TASK ITEM | Find every line in the rows below that contains the string "right", and copy each of those lines in full.

SUPPLIED RECORDS |
%%
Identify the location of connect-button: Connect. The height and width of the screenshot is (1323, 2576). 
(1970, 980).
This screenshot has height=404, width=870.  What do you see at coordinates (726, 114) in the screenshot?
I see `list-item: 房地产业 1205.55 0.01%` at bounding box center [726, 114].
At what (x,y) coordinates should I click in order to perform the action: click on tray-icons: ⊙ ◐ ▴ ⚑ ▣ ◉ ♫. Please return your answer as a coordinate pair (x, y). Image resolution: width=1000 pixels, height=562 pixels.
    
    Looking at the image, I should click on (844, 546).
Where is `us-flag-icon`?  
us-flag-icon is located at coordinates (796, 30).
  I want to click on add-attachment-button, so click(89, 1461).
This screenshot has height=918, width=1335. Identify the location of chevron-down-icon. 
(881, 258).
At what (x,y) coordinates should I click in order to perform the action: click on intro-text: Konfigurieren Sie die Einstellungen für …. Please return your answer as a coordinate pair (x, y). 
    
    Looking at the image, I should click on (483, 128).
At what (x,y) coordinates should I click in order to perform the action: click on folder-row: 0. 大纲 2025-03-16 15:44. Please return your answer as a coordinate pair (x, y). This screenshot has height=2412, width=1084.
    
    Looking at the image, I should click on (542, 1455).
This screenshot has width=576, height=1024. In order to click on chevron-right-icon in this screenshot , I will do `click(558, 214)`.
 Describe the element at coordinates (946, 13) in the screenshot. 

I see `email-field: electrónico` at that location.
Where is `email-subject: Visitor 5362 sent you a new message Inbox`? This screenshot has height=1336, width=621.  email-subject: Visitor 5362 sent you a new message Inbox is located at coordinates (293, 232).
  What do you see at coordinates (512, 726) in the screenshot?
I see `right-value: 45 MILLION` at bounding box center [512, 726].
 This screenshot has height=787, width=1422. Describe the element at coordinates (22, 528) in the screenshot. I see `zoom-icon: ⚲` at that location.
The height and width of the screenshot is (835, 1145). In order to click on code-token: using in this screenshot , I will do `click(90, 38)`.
%%
RESPONSE TO THE TASK |
This screenshot has width=576, height=1024. In order to click on chevron-right-icon in this screenshot , I will do `click(558, 214)`.
I see `right-value: 45 MILLION` at bounding box center [512, 726].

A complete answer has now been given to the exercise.